▶ _YOUR INSTRUCTIONS_: State how many lines of the listing below include the word "result". Give only the number.

▶ _DATA RECORDS_:
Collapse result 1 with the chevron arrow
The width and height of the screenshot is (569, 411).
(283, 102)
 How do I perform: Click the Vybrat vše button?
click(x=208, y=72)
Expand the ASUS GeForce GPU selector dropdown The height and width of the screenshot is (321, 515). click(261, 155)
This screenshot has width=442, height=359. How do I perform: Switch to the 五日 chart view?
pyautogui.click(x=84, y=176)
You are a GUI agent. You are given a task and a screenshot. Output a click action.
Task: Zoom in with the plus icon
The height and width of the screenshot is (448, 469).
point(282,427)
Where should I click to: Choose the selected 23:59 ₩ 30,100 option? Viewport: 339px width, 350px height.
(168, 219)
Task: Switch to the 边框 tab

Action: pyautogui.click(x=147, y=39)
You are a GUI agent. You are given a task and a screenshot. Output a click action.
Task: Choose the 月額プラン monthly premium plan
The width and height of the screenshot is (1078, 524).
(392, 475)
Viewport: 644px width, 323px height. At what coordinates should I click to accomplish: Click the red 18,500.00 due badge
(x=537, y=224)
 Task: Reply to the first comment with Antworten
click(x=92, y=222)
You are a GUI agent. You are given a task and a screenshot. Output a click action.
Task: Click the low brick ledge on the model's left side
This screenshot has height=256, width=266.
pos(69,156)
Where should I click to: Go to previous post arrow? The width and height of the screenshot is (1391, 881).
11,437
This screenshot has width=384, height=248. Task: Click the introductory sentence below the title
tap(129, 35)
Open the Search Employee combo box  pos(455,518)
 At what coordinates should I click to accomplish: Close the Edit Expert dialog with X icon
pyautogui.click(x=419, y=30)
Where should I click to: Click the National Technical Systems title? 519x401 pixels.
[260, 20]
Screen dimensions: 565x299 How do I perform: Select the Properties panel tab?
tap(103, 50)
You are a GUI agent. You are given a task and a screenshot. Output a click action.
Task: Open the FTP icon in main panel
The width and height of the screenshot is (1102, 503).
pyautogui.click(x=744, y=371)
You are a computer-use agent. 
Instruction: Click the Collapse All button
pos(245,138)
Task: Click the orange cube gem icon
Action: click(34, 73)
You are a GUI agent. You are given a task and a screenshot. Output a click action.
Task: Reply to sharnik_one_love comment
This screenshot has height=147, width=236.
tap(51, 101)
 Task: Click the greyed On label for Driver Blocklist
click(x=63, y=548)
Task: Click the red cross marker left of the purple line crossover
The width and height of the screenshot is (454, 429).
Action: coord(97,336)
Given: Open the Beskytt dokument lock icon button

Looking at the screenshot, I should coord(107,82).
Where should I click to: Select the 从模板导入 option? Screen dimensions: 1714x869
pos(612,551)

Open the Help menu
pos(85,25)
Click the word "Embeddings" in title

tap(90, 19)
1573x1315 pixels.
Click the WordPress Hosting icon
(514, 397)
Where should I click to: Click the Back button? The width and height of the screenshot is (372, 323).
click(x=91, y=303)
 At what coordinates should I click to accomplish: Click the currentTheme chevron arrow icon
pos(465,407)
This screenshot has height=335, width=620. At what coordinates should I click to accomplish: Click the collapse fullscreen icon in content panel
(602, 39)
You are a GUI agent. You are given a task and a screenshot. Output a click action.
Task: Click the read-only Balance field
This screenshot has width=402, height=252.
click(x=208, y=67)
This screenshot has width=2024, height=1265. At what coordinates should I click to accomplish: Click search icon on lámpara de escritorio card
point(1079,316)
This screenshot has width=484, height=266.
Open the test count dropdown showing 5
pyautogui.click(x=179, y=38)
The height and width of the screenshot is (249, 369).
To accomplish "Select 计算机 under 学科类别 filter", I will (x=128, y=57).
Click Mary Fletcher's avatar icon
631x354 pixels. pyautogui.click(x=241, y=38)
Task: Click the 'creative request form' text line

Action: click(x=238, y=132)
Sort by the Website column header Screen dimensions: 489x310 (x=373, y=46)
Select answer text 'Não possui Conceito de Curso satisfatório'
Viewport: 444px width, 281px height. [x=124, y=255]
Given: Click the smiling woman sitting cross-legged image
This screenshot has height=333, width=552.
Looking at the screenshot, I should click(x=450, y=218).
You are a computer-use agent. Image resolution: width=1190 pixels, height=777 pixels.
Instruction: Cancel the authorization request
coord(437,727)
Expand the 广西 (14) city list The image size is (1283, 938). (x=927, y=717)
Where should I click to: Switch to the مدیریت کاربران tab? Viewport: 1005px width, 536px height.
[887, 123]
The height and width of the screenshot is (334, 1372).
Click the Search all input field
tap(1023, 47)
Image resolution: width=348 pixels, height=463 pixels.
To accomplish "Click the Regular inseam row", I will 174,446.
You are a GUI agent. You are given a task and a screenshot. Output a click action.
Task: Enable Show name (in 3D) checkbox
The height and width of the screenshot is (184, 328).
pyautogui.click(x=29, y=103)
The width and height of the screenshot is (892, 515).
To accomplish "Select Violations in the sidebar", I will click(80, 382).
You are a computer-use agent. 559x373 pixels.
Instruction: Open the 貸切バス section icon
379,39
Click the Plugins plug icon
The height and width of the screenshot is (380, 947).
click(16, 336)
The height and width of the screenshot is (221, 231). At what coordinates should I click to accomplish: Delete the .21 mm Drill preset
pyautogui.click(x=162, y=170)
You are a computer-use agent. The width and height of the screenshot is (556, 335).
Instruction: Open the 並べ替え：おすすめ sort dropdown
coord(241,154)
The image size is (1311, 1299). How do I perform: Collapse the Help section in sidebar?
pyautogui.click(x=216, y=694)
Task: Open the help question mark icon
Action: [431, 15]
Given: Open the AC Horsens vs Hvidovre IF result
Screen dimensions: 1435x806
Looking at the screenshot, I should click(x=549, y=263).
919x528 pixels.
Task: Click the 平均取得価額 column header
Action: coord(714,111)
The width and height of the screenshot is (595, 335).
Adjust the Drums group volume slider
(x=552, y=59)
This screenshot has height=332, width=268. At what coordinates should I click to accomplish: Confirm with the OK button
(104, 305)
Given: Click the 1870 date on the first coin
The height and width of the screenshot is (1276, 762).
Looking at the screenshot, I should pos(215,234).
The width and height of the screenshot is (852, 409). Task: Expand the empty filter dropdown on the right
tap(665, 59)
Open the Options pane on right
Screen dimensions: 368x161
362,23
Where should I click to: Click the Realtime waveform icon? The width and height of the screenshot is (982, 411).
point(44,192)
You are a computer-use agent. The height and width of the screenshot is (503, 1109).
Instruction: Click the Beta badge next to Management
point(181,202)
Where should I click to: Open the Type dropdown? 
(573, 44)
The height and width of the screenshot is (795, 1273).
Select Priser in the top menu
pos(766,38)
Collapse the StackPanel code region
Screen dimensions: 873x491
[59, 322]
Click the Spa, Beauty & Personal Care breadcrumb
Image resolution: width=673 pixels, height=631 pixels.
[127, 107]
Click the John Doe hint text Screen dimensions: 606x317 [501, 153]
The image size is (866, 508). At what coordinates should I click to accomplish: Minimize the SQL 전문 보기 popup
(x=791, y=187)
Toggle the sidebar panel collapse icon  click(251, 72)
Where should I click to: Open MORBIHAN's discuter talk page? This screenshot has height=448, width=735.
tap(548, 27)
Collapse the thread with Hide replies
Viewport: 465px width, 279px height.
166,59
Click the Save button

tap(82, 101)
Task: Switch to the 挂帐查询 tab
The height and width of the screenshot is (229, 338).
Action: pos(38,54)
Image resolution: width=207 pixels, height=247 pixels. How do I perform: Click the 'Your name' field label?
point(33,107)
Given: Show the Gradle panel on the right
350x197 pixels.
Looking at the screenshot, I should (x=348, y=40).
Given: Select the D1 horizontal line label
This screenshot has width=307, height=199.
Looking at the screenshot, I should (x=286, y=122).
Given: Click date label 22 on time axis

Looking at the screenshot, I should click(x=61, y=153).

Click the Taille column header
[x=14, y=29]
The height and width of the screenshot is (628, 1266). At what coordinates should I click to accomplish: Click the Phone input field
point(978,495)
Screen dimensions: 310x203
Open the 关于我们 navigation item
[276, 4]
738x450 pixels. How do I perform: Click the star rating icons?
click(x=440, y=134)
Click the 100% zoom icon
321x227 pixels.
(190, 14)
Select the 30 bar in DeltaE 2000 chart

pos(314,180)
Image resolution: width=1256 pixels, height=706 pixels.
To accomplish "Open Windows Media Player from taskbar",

▶ _TASK RESPONSE_: 2